There are fears that the unique character of inner south Canberra neighbourhoods could be lost forever in the rush to build more so-called missing middle housing such as dual occupancies, townhouses, row houses and low-rise multi-unit homes.
The Inner South Canberra Community Council says the ACT Government’s one-size-fits-all relaxation of controls in RZ1 areas would not achieve its goal of “greater housing choice and supply within existing areas”, particularly with a focus on individual block redevelopments.
The council has made a detailed submission as part of the government’s community consultation on the proposed planning changes, which will enable more housing types in established residential areas.

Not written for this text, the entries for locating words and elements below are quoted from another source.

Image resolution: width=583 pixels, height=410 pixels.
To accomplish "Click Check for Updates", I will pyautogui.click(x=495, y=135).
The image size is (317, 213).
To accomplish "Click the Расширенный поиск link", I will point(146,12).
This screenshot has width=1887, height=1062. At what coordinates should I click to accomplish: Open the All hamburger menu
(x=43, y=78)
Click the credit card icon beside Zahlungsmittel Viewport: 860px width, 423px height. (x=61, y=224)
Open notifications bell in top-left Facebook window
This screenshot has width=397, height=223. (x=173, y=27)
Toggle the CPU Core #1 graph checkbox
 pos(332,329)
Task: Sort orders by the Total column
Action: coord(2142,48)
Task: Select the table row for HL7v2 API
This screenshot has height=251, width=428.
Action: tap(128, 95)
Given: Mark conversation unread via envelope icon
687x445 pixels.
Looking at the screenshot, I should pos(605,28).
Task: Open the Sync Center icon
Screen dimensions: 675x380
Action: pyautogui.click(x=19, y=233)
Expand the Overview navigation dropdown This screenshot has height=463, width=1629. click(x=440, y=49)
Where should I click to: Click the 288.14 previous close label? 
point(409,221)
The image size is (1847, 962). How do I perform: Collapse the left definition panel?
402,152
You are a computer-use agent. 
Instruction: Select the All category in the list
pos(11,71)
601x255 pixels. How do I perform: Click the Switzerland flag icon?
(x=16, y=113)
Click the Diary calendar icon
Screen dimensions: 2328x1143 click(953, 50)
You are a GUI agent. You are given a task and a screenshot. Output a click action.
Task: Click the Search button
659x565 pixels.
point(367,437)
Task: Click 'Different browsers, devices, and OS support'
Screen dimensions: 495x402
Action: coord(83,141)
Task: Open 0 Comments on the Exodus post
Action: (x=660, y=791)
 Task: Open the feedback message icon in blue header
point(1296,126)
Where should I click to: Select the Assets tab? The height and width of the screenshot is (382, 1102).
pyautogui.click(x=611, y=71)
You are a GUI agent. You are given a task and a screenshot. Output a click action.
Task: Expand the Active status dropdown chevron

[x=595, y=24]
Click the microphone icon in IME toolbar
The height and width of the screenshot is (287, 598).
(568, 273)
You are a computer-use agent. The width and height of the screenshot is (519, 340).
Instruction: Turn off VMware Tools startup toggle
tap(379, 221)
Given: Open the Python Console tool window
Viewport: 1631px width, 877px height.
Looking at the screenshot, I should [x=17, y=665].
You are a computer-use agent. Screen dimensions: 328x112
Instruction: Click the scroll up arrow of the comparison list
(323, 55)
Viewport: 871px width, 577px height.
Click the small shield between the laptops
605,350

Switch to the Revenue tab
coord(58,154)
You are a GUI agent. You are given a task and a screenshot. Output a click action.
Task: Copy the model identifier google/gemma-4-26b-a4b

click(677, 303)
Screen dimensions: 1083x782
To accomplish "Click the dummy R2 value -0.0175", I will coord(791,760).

It says the government’s Missing Middle Design Guidelines for such development were too vague and open to interpretation to offer much protection from inappropriate development through single-block subdivision.
Development is to be guided by “site context”, but there is no description of this in the changes and no help in the Guidelines, the submission says.
The likely outcome was excessively large new single houses, which can avoid the need for a development application and lease variation, a loss of green space and traffic and parking issues.
The submission proposes that there should be greater scope for consolidated blocks in certain areas to provide more scale but also special character zones to protect areas of heritage significance.
Former planner and Kingston Barton Residents Group president Richard Johnston said there was no incentive under the current proposals to do anything other than develop single blocks.
Mr Johnston said the technical specifications put real limits on where one could consolidate blocks.
“There’s got to be special circumstances, whereas we want to turn that around and say you can actually get much better development outcomes if you do put a number of blocks together,” he said.
He said four blocks should be the minimum to achieve a greater variety of housing and retain good tree cover.
“You can get more centrally located open space, shared between the units. You can actually achieve a lot more,” he said.
A development plan would be negotiated with stakeholders and potentially subject to a “fast-tracked” approval process.

KBRG president Richard Johnston. Photo: Facebook.
But that type of housing needed to be done in the right places.
Mr Johnston said areas such as the slopes of Red Hill had a very special character with beautiful streetscapes, big trees, big blocks and housing hidden amongst the landscape features.
“We’re never likely to replicate those, they are a very important part of Canberra’s heritage,” he said.
He said the current proposed changes were an abdication of good planning and based more on hope than anything.
“About the only thing they are talking about doing is slightly increasing the tree cover requirement, but they’re also reducing the planted area requirement,” Mr Johnston said.
“It’s all going in the direction of taking the controls away and setting a target of effectively five to seven times the existing average density of development through the inner south.”
Mr Johnston said the general principle should be to develop where it was appropriate to do so but he could think of nowhere else where planning controls were being relaxed so completely.
“It’s totally unplanned – throw it all up in the air and hope for the best,” he said.
The recently released 2025 Housing Supply and Land Release Program envisages 3130 multi-unit dwellings being built in the inner south over the next five years, including a number of mixed-use sites.
Submissions to the consultation must be made by 5 August.